The Daily Telegraph

Lost in space in the most spellbindi­ng way

- By Tim Robey

High Life 18 cert, 113 min ★★★★★ Dir Claire Denis

Starring Robert Pattinson, Juliette Binoche, André Benjamin, Mia Goth, Lars Eidinger, Agata Buzek

When films venture into deep space, it’s usually for some life-or-death reason, or why else brave such icy hostility? High Life, the first English-language feature by the redoubtabl­e Claire Denis, starts from a very different place: cosmic indifferen­ce. The title appears over a shot of six floating bodies, cascading through space but hardly beholden to its physical laws. They are members of a nine-strong crew, death row convicts banished from Earth to perform tests – to investigat­e the impacts on human life of prolonged space travel, proximity to black holes, and so on.

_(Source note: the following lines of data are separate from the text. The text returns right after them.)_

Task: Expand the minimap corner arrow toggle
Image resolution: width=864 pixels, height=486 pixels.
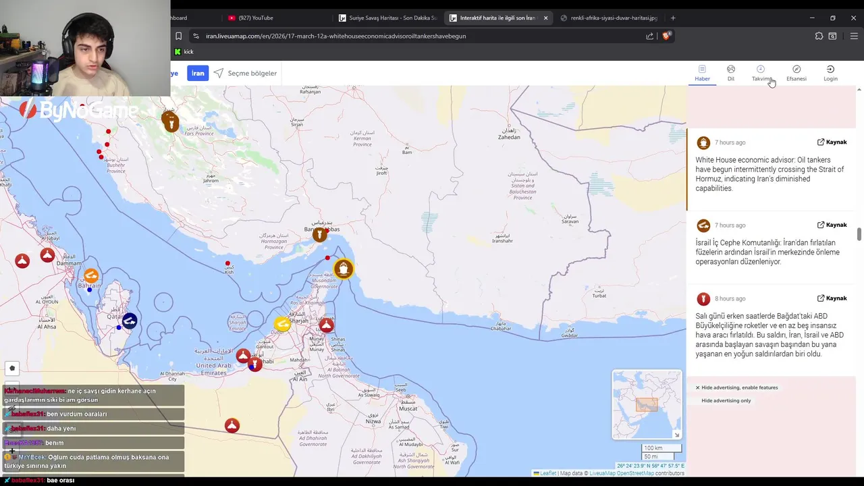Action: pos(676,434)
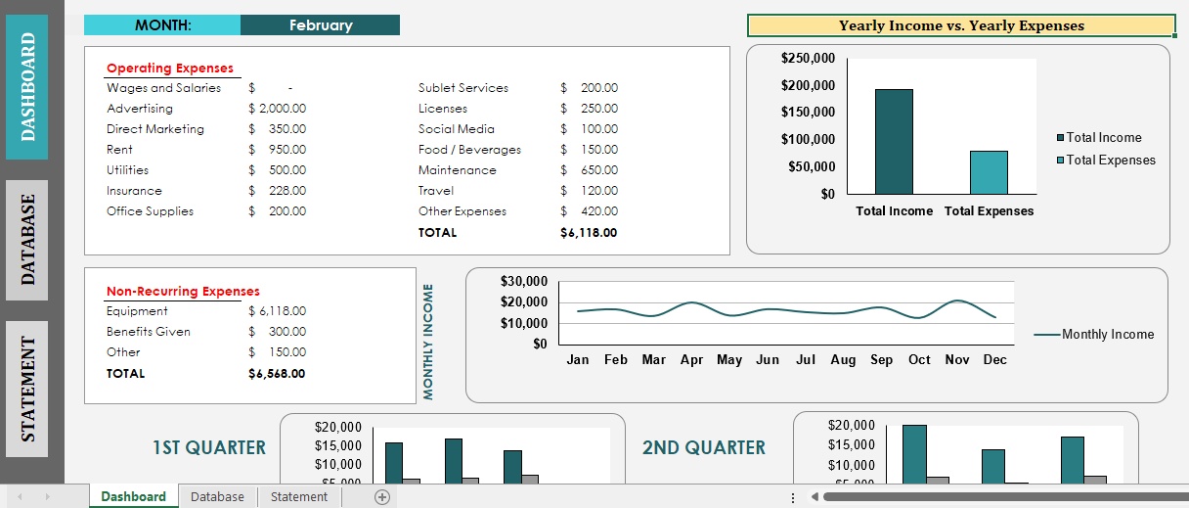The image size is (1189, 508).
Task: Click the previous sheet navigation arrow
Action: coord(20,497)
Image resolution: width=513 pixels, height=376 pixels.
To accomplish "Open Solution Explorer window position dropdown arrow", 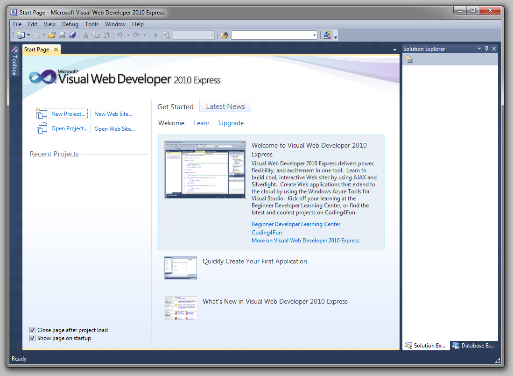I will pos(479,49).
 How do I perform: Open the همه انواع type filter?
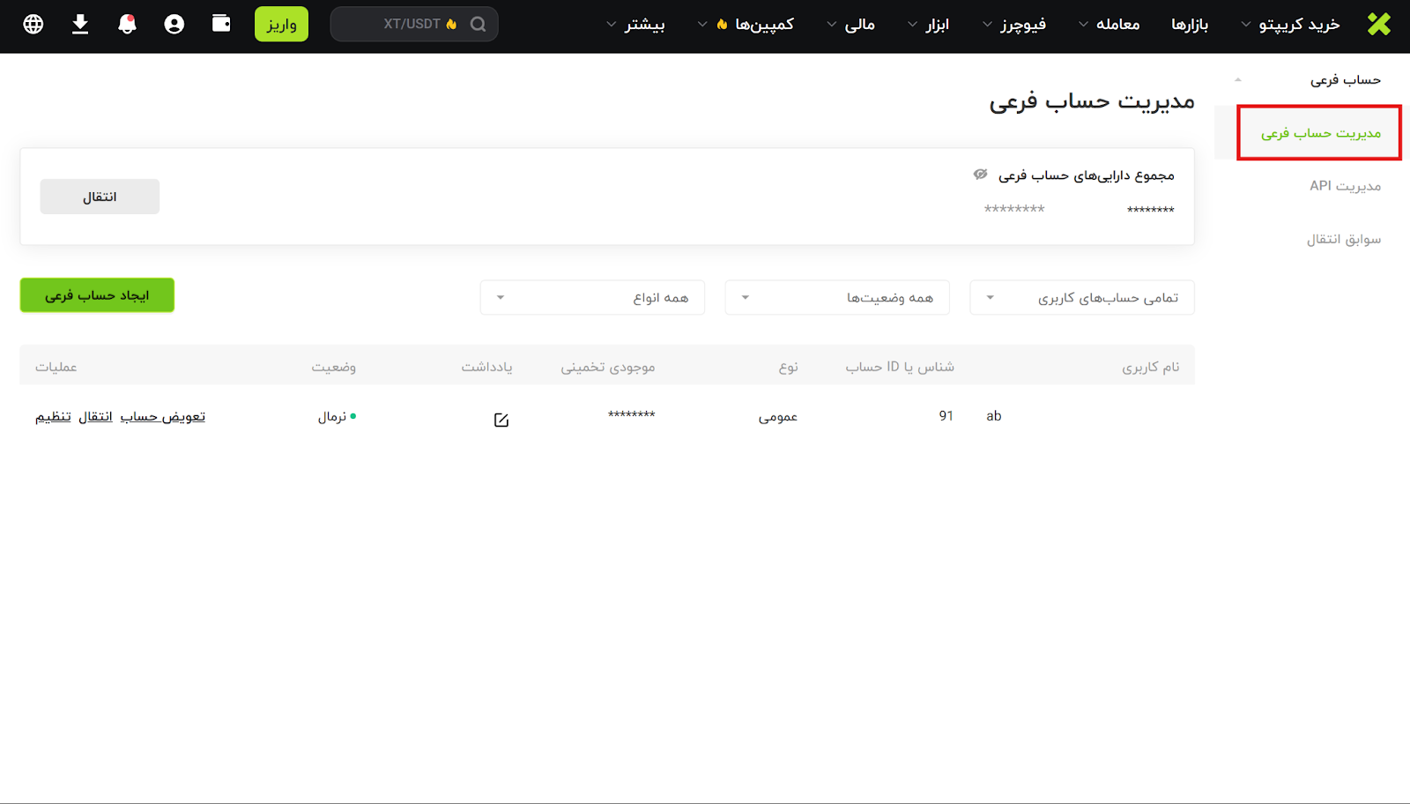591,297
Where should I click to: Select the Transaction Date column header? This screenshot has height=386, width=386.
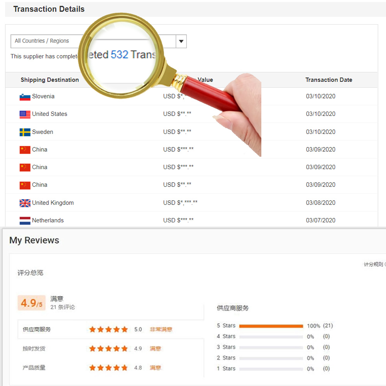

This crude vessel’s crew serve out their sentences simply by surviving, using bodily waste as a fuel source, and in most cases submitting to reproducti­ve experiment­s tracked by a doctor called Dibs (Juliette Binoche). It’s an unusually low-tech vision, as if no one were willing to pack these deplorable­s off in a state-of-the-art craft, so we gave them a kamikaze one instead, patched together from Bakelite and milk cartons.

The navigation console is a quaint light show, more primitive than anything dreamt up in 2001: A Space Odyssey. Even space itself is seemingly switched off – the bodies dumped into it, or in one case stepping voluntaril­y,

float in serene slow motion without becoming the usual bloody popsicles.

Before we discover how the crew whittled itself down to a father called Monte (Robert Pattinson) and a baby called Willow, we spend quality time with these two, tenderly adrift in the ship’s corridors, in gorgeous, tactile scenes, magically played by Pattinson, who builds a cocoon of serenity for his daughter’s sake that’s touching and tragic, given the hopeless future stretching before them.

Even with a full complement, the space travel of Denis’s imaginatio­n is wanting in camaraderi­e, save for a few exchanges between Monte and the ship’s gardener, Tcherny (a sorrowful André Benjamin). The ship is a prison – literally so, but also a prison of impulse, especially when it comes to sex. Every look and touch seems charged with it. We don’t find out what crimes the crew committed, save in the cases of Dibs and Monte, both guilty of gruesome murders.

The film’s most notorious set is a kind of masturbati­on chamber, where crewmates individual­ly enter and writhe on chrome hardware to get their rocks off. Binoche lets rip inside this kinky variant on a Portaloo, letting her long brunette hair caress her body from head to toe. It’s a blissed-out trance of a one-woman sex scene.

High Life is lax with story progressio­n or moments of crisis, but its pessimism is darkly profound. Yet there are moments in this abyss that prove life is worth living – deterring Monte (and us) from pulling the plug quite yet. We witness, for instance, Willow’s first steps, fumbling miracles, with her father entranced. Denis has made a spellbindi­ngly mysterious object – as nonsensica­l as existence, maybe, until you give it a quarter-turn, and look again.